Having held a couple interviews like this, if you suggest taking the system down, I'll tell you that would work -- now tell me another way to do it.

It's still a plus that you suggested it, even if it isn't enough of an answer on its own.


I thought of another thing: many desktop systems have automount daemons, so USB could also be used to transfer over a busybox in that case.


There’s a couple. One would be to run a Python interpreter and fix it with that.


How would you launch the python interpreter if its binary is missing execute permissions?


It’s traditionally been in /usr/bin.


On quite a few systems I've seen /usr/bin is a symlink to /bin or /bin is a symlink to /usr/bin (and /sbin is a symlink to /bin).


That’s a relatively new phenomenon, and not uncontroversial.


It's possible to achieve a similar effect in the browser. The <script> element doesn't have any Content-Type restrictions; it won't reject something outright solely on the basis you serve it something other than application/javascript. So if you managed to point it at an HTML file that's also valid JS (and you can manage to do that, since the set of all possible HTML inputs and the set of all possible JS programs isn't disjoint)... You can use components and libraries in your app that are pages/programs unto themselves, and in particular ones that are self-describing.

Imagine having in front of you a webpage that doesn't work the way you want. You use View Source in your browser, find the URL of some component written in JS that probably contains the offending logic, navigate to that URL, and the source code for that library unfolds on your screen and is free to do whatever it wants to best present itself to you for your understanding. This could include doing syntax highlighting for you (rather than the default black-on-white text that most browsers use when showing you a JS file), putting helper widgets on the screen (e.g. object/configuration inspectors), other on-screen editor components e.g. for any DSLs used in the file, base64-encoded data, etc.

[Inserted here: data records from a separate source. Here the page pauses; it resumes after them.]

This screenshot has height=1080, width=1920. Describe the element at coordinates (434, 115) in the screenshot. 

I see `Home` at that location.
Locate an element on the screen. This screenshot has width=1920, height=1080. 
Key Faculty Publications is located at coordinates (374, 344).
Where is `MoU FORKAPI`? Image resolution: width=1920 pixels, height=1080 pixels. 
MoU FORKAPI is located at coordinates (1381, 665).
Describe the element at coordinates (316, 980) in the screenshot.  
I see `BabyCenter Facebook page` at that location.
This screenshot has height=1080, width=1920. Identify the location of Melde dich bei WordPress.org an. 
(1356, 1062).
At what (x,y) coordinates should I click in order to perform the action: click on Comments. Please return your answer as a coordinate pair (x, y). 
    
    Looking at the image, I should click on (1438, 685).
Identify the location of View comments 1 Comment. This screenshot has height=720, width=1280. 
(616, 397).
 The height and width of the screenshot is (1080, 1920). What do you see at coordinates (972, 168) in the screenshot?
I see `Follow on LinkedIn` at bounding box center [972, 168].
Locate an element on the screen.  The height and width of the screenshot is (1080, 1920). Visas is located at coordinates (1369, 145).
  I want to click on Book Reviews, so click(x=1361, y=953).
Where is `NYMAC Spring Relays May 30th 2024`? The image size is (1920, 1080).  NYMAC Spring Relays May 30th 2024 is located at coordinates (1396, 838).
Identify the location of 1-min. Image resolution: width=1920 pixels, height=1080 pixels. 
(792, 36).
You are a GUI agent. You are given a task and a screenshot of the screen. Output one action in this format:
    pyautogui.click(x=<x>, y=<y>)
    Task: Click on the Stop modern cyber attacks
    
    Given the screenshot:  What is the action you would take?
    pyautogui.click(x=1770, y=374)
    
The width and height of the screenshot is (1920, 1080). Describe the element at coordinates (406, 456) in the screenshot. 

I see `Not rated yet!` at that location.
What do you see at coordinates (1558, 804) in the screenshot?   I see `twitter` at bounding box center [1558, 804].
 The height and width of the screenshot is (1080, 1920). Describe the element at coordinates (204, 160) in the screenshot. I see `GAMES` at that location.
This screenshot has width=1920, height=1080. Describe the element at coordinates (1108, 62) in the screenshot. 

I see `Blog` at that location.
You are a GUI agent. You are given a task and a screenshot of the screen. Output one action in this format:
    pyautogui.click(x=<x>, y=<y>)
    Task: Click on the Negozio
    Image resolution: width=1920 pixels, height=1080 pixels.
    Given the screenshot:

Or imagine a file that knows that it was compiled from TypeScript and knows where the TypeScript source that it was compiled from lives. When you open the URL for the compiled form in your browser, when it loads it dynamically fetches the original .ts sources from elsewhere on the server and then puts that on the screen—maybe even going so far as to put it inside an editor that forms a TypeScript playground.


In what sense do you mean “executable?” Does it include a main() and can you launch it? Or do you mean because its code is invoked before your own executable’s code?


It's in the article, it includes a main():

    icterid$ /usr/lib/x86_64-linux-gnu/libc.so.6
    GNU C Library (Debian GLIBC 2.36-9+deb12u7) stable release version 2.36.
    Copyright (C) 2022 Free Software Foundation, Inc.
    This is free software; see the source for copying conditions.
    There is NO warranty; not even for MERCHANTABILITY or FITNESS FOR A
    PARTICULAR PURPOSE.
    Compiled by GNU CC version 12.2.0.
    libc ABIs: UNIQUE IFUNC ABSOLUTE
    Minimum supported kernel: 3.2.0
    For bug reporting instructions, please see:
    <http://www.debian.org/Bugs/>.


Both the Makefile as well as the source file were linked from the article, ld's "-e" flag is used to set a custom entry point to "__libc_main".